Exercise prompt =>
Please reproduce each line of the data below exactly as shown.

Saved entries =>
---

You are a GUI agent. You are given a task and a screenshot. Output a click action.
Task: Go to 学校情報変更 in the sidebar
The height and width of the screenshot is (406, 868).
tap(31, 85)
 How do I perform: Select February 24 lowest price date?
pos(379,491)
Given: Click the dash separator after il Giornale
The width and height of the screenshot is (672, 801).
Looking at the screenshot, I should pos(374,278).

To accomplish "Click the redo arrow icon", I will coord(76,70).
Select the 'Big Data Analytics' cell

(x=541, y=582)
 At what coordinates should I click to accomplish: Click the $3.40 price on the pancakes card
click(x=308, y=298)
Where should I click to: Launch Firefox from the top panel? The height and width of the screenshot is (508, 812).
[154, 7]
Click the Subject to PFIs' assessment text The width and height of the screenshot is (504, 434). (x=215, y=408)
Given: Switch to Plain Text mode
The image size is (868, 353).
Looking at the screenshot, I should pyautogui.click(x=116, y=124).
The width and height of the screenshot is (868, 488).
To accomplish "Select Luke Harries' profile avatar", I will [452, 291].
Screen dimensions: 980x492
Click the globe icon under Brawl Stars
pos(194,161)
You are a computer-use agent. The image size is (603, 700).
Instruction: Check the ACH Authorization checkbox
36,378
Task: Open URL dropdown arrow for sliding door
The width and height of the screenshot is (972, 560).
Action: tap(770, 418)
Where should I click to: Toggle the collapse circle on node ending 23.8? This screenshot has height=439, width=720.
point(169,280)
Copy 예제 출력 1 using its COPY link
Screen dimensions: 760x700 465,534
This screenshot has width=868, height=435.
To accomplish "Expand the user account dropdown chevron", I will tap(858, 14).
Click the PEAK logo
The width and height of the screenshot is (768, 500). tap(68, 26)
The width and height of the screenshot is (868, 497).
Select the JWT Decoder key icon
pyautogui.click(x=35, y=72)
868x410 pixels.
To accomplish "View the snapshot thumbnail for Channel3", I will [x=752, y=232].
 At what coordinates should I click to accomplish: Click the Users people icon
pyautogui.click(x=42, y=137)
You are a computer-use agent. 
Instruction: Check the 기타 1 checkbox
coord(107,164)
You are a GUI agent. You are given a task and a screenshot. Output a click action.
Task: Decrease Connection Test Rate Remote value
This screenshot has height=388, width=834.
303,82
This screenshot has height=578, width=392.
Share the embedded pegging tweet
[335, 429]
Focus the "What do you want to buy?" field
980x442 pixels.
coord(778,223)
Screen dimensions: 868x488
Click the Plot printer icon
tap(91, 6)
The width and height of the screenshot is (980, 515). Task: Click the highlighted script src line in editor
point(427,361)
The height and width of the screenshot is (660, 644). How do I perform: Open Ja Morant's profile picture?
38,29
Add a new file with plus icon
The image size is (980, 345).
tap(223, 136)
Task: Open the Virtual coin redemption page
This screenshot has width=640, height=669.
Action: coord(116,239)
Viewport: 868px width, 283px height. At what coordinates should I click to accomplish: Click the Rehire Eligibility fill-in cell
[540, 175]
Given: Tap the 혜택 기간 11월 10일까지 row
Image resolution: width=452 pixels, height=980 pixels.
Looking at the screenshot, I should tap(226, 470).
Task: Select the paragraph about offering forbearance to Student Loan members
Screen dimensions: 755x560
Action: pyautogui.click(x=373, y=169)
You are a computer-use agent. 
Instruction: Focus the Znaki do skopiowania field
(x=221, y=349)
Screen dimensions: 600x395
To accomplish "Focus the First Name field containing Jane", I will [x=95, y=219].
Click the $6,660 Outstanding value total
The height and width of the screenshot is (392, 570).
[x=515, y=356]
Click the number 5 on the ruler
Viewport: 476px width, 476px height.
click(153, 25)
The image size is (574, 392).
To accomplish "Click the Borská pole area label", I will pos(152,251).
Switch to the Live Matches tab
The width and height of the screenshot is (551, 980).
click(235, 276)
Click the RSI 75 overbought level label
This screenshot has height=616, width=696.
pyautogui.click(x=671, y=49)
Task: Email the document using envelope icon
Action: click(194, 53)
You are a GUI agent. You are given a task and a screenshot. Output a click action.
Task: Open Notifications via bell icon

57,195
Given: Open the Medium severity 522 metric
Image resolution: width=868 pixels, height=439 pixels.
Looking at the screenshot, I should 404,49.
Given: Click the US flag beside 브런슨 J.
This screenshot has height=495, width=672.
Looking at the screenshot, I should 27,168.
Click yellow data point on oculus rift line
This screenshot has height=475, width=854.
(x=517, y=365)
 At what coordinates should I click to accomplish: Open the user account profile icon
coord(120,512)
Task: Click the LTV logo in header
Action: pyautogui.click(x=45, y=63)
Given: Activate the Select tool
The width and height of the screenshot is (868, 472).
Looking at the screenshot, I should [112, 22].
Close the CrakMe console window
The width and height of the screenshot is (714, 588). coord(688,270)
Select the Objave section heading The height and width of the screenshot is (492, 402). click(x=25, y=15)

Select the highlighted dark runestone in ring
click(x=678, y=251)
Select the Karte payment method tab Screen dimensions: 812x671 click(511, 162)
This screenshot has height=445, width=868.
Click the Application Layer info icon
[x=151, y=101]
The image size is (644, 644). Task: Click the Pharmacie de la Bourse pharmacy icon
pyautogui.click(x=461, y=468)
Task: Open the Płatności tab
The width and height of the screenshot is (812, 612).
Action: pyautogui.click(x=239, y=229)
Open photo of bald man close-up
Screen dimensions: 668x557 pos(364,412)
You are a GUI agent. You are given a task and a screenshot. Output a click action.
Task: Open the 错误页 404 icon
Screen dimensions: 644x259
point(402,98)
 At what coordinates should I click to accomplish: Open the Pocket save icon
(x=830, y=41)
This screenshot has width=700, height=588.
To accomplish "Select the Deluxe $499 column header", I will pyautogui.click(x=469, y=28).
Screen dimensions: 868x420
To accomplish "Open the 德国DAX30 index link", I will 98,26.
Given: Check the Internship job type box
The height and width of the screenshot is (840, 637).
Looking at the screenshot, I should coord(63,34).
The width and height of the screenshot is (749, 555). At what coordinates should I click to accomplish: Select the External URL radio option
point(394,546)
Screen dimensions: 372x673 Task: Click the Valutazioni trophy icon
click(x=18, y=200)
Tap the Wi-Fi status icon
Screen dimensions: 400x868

---

Answer space =>
You are a GUI agent. You are given a task and a screenshot. Output a click action.
Task: Go to 学校情報変更 in the sidebar
The height and width of the screenshot is (406, 868).
tap(31, 85)
 How do I perform: Select February 24 lowest price date?
pos(379,491)
Given: Click the dash separator after il Giornale
The width and height of the screenshot is (672, 801).
Looking at the screenshot, I should pos(374,278).

To accomplish "Click the redo arrow icon", I will coord(76,70).
Select the 'Big Data Analytics' cell

(x=541, y=582)
 At what coordinates should I click to accomplish: Click the $3.40 price on the pancakes card
click(x=308, y=298)
Where should I click to: Launch Firefox from the top panel? The height and width of the screenshot is (508, 812).
[154, 7]
Click the Subject to PFIs' assessment text The width and height of the screenshot is (504, 434). (x=215, y=408)
Given: Switch to Plain Text mode
The image size is (868, 353).
Looking at the screenshot, I should pyautogui.click(x=116, y=124).
The width and height of the screenshot is (868, 488).
To accomplish "Select Luke Harries' profile avatar", I will [452, 291].
Screen dimensions: 980x492
Click the globe icon under Brawl Stars
pos(194,161)
You are a computer-use agent. The image size is (603, 700).
Instruction: Check the ACH Authorization checkbox
36,378
Task: Open URL dropdown arrow for sliding door
The width and height of the screenshot is (972, 560).
Action: tap(770, 418)
Where should I click to: Toggle the collapse circle on node ending 23.8? This screenshot has height=439, width=720.
point(169,280)
Copy 예제 출력 1 using its COPY link
Screen dimensions: 760x700 465,534
This screenshot has width=868, height=435.
To accomplish "Expand the user account dropdown chevron", I will tap(858, 14).
Click the PEAK logo
The width and height of the screenshot is (768, 500). tap(68, 26)
The width and height of the screenshot is (868, 497).
Select the JWT Decoder key icon
pyautogui.click(x=35, y=72)
868x410 pixels.
To accomplish "View the snapshot thumbnail for Channel3", I will [x=752, y=232].
 At what coordinates should I click to accomplish: Click the Users people icon
pyautogui.click(x=42, y=137)
You are a computer-use agent. 
Instruction: Check the 기타 1 checkbox
coord(107,164)
You are a GUI agent. You are given a task and a screenshot. Output a click action.
Task: Decrease Connection Test Rate Remote value
This screenshot has height=388, width=834.
303,82
This screenshot has height=578, width=392.
Share the embedded pegging tweet
[335, 429]
Focus the "What do you want to buy?" field
980x442 pixels.
coord(778,223)
Screen dimensions: 868x488
Click the Plot printer icon
tap(91, 6)
The width and height of the screenshot is (980, 515). Task: Click the highlighted script src line in editor
point(427,361)
The height and width of the screenshot is (660, 644). How do I perform: Open Ja Morant's profile picture?
38,29
Add a new file with plus icon
The image size is (980, 345).
tap(223, 136)
Task: Open the Virtual coin redemption page
This screenshot has width=640, height=669.
Action: coord(116,239)
Viewport: 868px width, 283px height. At what coordinates should I click to accomplish: Click the Rehire Eligibility fill-in cell
[540, 175]
Given: Tap the 혜택 기간 11월 10일까지 row
Image resolution: width=452 pixels, height=980 pixels.
Looking at the screenshot, I should tap(226, 470).
Task: Select the paragraph about offering forbearance to Student Loan members
Screen dimensions: 755x560
Action: pyautogui.click(x=373, y=169)
You are a computer-use agent. 
Instruction: Focus the Znaki do skopiowania field
(x=221, y=349)
Screen dimensions: 600x395
To accomplish "Focus the First Name field containing Jane", I will [x=95, y=219].
Click the $6,660 Outstanding value total
The height and width of the screenshot is (392, 570).
[x=515, y=356]
Click the number 5 on the ruler
Viewport: 476px width, 476px height.
click(153, 25)
The image size is (574, 392).
To accomplish "Click the Borská pole area label", I will pos(152,251).
Switch to the Live Matches tab
The width and height of the screenshot is (551, 980).
click(235, 276)
Click the RSI 75 overbought level label
This screenshot has height=616, width=696.
pyautogui.click(x=671, y=49)
Task: Email the document using envelope icon
Action: click(194, 53)
You are a GUI agent. You are given a task and a screenshot. Output a click action.
Task: Open Notifications via bell icon

57,195
Given: Open the Medium severity 522 metric
Image resolution: width=868 pixels, height=439 pixels.
Looking at the screenshot, I should 404,49.
Given: Click the US flag beside 브런슨 J.
This screenshot has height=495, width=672.
Looking at the screenshot, I should 27,168.
Click yellow data point on oculus rift line
This screenshot has height=475, width=854.
(x=517, y=365)
 At what coordinates should I click to accomplish: Open the user account profile icon
coord(120,512)
Task: Click the LTV logo in header
Action: pyautogui.click(x=45, y=63)
Given: Activate the Select tool
The width and height of the screenshot is (868, 472).
Looking at the screenshot, I should [112, 22].
Close the CrakMe console window
The width and height of the screenshot is (714, 588). coord(688,270)
Select the Objave section heading The height and width of the screenshot is (492, 402). click(x=25, y=15)

Select the highlighted dark runestone in ring
click(x=678, y=251)
Select the Karte payment method tab Screen dimensions: 812x671 click(511, 162)
This screenshot has height=445, width=868.
Click the Application Layer info icon
[x=151, y=101]
The image size is (644, 644). Task: Click the Pharmacie de la Bourse pharmacy icon
pyautogui.click(x=461, y=468)
Task: Open the Płatności tab
The width and height of the screenshot is (812, 612).
Action: pyautogui.click(x=239, y=229)
Open photo of bald man close-up
Screen dimensions: 668x557 pos(364,412)
You are a GUI agent. You are given a task and a screenshot. Output a click action.
Task: Open the 错误页 404 icon
Screen dimensions: 644x259
point(402,98)
 At what coordinates should I click to accomplish: Open the Pocket save icon
(x=830, y=41)
This screenshot has width=700, height=588.
To accomplish "Select the Deluxe $499 column header", I will pyautogui.click(x=469, y=28).
Screen dimensions: 868x420
To accomplish "Open the 德国DAX30 index link", I will 98,26.
Given: Check the Internship job type box
The height and width of the screenshot is (840, 637).
Looking at the screenshot, I should coord(63,34).
The width and height of the screenshot is (749, 555). At what coordinates should I click to accomplish: Select the External URL radio option
point(394,546)
Screen dimensions: 372x673 Task: Click the Valutazioni trophy icon
click(x=18, y=200)
Tap the Wi-Fi status icon
Screen dimensions: 400x868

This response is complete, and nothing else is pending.